The Quds are a family of Iranian cruise missiles, primarily used to attack land based targets.

==Quds-1==
Quds-1, designated '351' by the US Government, is a land-attack cruise missile used by Houthi movement in Yemen. The Houthis claim that they have developed it themselves, but some sources disagree. A UN Panel of Experts report in 2020 presented evidence that the Quds-1 missile's components were made in Iran.

===Design===
According to missile expert Fabian Hinz it could be a copy of the Iranian Soumar missile or the Russian Kh-55. However, the size of the missile is smaller than the Iranian one, and its range is much shorter due to having less room aboard for fuel, and due to being a ground-launched rather than an air-launched cruise missile. He added that there are differences between the Soumar missile and the Quds-1 missile like "the entire booster design, the wing position, the Quds 1's fixed wings, the shape of the nose cone, the shape of the aft fuselage, the position of the stabilizers and the shape of the engine cover and exhaust". According to Fabian Hinz the range of Quds-1 is "significantly" smaller than the Iranian Soumar.

The primary engine is an unlicensed copy of the PBS TJ100 turbojet produced by PBS Velká Bíteš in Czechia.

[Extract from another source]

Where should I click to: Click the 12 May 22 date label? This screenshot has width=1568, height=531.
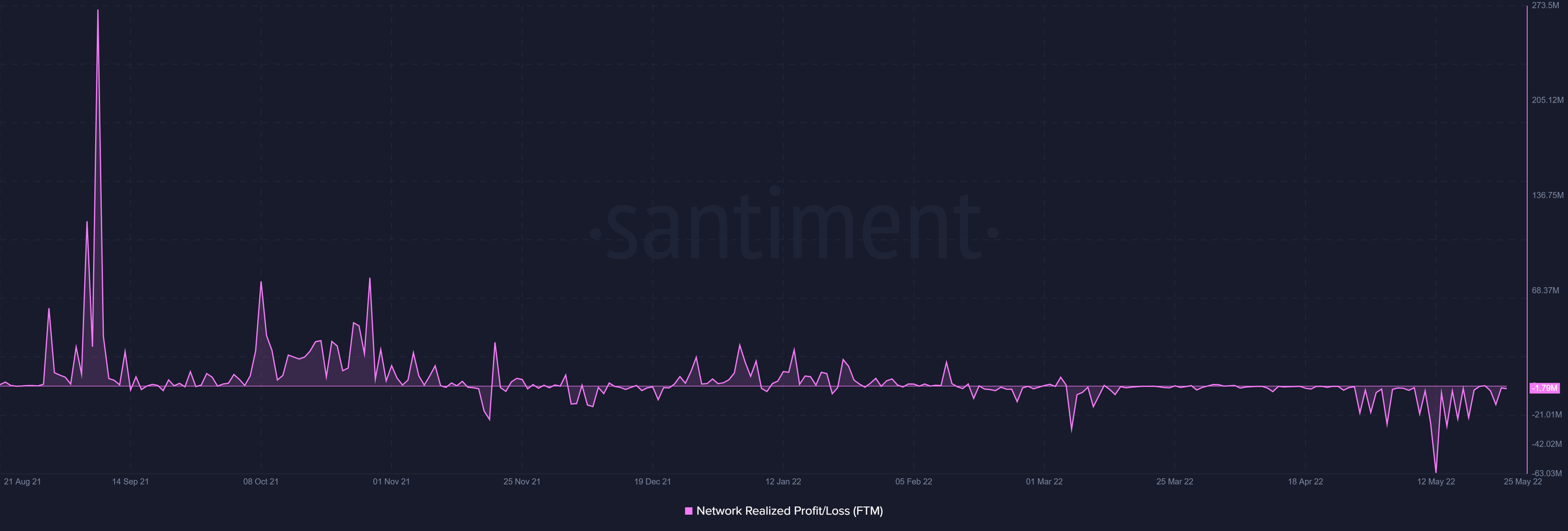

A "Quds cruise missile" was amongst the long-range unmanned aerial vehicles (UAV) the Houthis displayed to the media in July 2019. Jane's Defence Weekly described it as shorter with differently shaped wings and fins, engine mounted on top rather than inside, and a smaller rocket launch booster compared to the Iranian Ya Ali. The fins looked similar to the missile used in the Abha International Airport attack the previous month.

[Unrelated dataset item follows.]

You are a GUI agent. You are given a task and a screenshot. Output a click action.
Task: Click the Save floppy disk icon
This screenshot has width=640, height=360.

Iran Watch asserts that the Quds-1 is the Houthi name for the Iranian Paveh cruise missile, and that the missiles are visually identical.

== Quds-2 ==
The Quds-2 cruise missile is also used by Yemen, and is supposed to be a more advanced version of the Quds-1, with higher speed, and range.

In June 2024, it was discovered that Iran-backed militias in Iraq possessed Quds-2 cruise missiles. This came to light when Iraqi police in Babil found and photographed a Quds-2 cruise missile that had failed to launch.

== Quds-3 ==
In 2022, the Quds-3 cruise missile was displayed at a Houthi military parade in Sanaa, Yemen.